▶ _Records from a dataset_

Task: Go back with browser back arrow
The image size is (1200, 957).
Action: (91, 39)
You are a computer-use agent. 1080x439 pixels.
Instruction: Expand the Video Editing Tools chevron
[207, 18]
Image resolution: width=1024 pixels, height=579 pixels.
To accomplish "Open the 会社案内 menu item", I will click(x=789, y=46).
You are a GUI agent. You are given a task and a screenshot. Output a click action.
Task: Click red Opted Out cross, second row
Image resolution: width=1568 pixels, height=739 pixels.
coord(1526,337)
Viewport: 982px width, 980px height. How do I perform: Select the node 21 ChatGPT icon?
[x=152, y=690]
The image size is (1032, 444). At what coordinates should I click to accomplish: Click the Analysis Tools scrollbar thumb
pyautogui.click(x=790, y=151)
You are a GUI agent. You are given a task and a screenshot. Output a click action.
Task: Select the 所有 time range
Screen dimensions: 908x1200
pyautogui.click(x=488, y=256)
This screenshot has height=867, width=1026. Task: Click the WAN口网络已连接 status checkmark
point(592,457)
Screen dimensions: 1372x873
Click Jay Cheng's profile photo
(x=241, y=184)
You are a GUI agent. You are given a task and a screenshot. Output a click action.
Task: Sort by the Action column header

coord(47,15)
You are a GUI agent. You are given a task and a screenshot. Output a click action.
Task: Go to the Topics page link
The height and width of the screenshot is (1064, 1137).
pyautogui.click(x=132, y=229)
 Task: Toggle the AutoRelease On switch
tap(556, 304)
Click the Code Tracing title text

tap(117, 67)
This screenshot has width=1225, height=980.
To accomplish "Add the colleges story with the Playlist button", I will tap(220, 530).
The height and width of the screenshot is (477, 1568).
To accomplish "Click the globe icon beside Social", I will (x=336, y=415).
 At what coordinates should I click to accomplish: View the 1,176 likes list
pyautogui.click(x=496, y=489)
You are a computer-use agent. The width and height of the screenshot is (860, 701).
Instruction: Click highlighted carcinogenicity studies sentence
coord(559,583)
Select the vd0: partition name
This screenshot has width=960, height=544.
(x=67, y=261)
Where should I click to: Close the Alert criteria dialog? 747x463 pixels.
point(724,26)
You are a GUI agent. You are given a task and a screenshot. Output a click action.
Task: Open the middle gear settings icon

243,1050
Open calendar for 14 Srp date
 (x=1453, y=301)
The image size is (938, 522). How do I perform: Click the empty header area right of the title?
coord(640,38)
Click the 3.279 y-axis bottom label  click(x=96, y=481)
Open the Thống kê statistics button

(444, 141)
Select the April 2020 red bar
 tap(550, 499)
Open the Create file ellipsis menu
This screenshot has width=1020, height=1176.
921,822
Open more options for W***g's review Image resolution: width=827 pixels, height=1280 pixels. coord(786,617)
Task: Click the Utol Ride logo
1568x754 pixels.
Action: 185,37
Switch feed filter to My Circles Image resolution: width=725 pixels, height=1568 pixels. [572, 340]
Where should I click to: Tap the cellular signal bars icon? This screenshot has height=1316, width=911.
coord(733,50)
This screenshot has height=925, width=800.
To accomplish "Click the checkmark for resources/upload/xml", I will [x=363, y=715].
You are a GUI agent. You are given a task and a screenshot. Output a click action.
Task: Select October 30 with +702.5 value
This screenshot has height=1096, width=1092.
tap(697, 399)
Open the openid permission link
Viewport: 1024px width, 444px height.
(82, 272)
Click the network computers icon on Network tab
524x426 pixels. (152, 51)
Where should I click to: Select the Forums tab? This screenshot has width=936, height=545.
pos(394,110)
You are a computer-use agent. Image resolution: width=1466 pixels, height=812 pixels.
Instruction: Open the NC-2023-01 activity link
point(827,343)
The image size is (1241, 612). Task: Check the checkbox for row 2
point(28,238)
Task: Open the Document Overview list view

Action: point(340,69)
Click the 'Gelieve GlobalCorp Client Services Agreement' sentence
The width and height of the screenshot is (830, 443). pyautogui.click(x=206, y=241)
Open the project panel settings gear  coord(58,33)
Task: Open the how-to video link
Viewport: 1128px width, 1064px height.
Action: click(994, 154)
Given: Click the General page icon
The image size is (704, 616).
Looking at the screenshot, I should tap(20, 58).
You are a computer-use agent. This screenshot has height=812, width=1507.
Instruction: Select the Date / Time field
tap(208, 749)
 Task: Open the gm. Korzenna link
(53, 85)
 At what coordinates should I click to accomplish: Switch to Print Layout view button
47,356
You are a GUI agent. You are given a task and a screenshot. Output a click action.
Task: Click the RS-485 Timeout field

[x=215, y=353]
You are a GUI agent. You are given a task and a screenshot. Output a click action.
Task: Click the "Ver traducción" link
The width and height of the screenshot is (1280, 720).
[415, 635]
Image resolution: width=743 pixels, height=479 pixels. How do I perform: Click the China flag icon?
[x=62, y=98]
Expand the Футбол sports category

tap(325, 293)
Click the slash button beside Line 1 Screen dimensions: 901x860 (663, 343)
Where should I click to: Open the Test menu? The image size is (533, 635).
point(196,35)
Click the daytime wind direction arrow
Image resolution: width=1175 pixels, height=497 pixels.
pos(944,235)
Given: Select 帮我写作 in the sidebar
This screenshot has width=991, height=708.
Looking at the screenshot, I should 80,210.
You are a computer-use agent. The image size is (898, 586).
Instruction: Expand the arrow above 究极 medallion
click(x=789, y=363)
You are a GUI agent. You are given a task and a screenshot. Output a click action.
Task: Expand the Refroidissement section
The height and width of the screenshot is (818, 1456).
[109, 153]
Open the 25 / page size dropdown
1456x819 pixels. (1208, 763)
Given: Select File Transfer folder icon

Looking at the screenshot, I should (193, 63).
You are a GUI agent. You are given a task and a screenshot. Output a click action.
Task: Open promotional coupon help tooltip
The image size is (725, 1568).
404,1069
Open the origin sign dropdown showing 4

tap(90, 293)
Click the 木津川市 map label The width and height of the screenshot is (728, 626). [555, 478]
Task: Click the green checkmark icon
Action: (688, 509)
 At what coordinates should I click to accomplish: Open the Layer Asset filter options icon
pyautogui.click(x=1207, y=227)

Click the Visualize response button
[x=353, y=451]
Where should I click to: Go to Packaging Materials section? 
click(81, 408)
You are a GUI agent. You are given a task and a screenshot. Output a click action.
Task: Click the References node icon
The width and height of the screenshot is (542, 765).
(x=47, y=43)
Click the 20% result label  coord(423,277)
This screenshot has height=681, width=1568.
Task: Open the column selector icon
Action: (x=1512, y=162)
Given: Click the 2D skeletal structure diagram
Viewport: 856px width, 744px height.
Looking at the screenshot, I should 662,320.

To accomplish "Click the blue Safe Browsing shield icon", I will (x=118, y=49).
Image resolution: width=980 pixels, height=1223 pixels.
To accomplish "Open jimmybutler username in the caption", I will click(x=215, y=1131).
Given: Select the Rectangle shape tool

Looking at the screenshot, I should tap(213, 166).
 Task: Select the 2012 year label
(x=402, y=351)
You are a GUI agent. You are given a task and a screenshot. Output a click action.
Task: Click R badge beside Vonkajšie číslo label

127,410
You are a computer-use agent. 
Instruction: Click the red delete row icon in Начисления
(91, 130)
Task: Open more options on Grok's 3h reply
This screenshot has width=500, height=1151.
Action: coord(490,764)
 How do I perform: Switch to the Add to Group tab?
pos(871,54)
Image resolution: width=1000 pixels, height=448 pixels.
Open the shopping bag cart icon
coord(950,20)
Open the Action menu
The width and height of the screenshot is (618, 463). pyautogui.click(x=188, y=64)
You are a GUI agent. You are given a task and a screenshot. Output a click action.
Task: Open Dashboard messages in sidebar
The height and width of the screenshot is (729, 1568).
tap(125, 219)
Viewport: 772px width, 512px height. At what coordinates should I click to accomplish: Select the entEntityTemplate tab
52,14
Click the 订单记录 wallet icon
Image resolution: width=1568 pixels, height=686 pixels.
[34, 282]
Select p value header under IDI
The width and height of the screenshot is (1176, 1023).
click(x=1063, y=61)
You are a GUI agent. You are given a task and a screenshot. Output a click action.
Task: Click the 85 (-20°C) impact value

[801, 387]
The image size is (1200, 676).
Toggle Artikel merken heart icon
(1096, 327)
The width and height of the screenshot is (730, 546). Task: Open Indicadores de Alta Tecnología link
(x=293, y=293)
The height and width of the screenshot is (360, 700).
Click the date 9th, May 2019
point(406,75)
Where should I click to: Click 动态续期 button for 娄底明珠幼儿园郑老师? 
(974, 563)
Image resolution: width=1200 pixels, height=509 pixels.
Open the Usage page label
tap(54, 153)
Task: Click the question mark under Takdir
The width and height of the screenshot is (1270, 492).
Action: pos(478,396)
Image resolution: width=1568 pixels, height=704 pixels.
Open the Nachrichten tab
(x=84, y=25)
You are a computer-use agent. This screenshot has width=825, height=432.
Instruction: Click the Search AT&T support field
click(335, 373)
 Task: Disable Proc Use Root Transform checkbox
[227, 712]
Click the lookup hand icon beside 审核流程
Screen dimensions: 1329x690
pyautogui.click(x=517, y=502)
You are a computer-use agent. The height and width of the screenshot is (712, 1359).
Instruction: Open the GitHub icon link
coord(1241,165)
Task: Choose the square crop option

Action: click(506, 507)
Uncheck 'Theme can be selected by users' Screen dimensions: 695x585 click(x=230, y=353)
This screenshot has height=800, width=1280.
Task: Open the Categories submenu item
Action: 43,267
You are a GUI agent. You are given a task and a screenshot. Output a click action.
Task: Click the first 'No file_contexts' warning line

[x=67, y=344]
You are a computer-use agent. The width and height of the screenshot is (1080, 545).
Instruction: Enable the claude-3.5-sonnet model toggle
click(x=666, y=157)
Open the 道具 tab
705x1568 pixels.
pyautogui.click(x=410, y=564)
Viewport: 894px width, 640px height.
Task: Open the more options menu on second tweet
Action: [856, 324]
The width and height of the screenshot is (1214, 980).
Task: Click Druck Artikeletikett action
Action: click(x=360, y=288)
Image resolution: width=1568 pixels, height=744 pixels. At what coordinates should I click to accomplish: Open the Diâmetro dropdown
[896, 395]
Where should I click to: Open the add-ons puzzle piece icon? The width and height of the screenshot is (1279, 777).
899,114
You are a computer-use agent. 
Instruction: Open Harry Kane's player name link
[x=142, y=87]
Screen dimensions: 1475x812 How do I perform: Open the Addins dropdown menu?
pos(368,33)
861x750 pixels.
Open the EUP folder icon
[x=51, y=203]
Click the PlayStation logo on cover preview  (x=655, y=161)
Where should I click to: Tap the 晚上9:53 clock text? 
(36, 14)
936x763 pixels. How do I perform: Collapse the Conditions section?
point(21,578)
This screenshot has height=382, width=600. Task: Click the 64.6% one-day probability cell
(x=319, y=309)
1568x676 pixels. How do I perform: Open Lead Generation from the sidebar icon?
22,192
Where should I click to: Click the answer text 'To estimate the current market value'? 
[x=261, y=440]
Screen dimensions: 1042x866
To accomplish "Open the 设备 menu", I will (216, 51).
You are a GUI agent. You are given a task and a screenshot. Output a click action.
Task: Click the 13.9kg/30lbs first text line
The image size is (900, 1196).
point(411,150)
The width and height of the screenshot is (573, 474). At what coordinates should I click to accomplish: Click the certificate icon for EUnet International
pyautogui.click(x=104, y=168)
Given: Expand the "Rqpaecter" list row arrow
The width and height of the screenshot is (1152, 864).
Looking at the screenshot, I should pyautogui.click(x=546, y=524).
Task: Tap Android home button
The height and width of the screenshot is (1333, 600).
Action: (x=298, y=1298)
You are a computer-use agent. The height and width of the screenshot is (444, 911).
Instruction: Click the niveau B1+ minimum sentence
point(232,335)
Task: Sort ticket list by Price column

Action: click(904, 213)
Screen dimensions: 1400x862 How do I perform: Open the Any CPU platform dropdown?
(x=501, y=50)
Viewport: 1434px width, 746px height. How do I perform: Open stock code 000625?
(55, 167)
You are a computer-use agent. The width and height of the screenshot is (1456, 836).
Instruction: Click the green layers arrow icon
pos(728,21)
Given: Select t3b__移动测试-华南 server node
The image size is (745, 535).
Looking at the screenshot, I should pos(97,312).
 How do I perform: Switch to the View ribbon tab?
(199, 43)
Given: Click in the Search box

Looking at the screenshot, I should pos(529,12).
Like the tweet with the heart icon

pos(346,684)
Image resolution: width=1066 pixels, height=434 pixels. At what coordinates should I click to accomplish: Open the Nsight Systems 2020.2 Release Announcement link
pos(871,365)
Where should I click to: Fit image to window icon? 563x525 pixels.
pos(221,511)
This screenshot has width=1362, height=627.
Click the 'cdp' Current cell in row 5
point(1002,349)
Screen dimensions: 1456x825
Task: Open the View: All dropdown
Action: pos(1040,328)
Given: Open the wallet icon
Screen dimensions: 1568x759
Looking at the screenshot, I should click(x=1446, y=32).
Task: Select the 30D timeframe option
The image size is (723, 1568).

▶ _ACTIVITY_
Gather all lines with the string "logo" from the data.

▶ _EXERCISE ANSWER_
Task: Click the Utol Ride logo
Click the PlayStation logo on cover preview  (x=655, y=161)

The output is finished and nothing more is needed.